**About this exercise:** Among the entries below, find the lines with "chevron" and copy them.

(Records from a dataset)
-------
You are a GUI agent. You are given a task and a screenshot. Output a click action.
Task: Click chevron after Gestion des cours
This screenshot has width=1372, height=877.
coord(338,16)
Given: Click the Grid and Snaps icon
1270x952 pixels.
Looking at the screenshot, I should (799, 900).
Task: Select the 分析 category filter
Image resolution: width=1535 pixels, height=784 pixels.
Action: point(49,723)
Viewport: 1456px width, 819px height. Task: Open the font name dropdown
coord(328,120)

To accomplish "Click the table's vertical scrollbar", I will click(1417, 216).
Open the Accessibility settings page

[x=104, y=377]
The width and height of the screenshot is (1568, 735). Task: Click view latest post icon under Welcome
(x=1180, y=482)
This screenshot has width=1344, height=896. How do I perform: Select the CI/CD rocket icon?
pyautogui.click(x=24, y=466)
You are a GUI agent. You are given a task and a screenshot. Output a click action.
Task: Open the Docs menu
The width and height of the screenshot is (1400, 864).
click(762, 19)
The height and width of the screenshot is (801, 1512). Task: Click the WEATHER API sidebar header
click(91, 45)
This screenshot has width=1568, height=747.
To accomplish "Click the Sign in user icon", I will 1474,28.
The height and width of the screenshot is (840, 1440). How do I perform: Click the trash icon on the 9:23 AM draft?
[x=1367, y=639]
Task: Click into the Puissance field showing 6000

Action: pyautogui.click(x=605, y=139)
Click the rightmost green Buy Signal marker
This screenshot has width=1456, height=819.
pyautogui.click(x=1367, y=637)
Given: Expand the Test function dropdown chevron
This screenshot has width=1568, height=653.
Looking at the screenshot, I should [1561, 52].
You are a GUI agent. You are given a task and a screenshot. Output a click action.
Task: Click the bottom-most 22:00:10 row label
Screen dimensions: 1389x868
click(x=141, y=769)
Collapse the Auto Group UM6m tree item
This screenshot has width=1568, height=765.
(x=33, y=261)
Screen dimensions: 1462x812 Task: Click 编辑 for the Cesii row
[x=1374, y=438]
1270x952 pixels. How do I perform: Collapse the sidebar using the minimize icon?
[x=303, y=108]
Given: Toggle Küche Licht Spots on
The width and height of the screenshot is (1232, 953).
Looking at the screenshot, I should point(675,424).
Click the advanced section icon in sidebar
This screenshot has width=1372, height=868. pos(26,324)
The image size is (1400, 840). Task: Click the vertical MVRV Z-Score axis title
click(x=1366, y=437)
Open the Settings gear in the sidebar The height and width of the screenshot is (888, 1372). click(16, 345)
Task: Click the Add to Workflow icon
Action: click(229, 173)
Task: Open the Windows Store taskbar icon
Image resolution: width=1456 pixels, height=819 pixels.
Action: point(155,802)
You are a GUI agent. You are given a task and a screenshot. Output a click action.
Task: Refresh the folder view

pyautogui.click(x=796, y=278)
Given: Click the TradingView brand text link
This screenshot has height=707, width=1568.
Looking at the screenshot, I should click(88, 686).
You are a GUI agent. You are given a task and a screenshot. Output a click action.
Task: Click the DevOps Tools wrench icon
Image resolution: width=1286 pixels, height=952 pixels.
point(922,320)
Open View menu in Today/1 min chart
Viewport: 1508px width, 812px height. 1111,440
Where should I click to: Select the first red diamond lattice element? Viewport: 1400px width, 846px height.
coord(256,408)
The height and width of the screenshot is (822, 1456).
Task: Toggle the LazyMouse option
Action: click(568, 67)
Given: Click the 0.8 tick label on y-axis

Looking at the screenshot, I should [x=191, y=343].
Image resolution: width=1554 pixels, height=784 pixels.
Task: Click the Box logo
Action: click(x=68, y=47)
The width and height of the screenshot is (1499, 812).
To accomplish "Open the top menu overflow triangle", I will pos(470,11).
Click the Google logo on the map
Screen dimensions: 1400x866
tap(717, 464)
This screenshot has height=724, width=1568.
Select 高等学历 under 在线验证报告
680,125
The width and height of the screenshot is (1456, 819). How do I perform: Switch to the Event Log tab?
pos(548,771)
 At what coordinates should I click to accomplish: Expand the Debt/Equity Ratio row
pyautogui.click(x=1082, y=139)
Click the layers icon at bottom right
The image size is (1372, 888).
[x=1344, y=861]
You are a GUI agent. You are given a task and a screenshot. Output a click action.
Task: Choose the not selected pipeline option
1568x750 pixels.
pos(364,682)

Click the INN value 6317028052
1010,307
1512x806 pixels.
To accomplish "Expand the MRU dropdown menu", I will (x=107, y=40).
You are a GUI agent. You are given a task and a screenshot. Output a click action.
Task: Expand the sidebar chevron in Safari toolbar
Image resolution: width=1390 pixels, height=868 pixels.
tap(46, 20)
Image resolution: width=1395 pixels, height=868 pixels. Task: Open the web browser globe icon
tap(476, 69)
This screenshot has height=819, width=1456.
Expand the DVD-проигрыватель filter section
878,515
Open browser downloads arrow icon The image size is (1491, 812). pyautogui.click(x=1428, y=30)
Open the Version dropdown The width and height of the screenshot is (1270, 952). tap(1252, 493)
-------
**Exercise response:**
Task: Click chevron after Gestion des cours
Given: Expand the Test function dropdown chevron
Task: Expand the sidebar chevron in Safari toolbar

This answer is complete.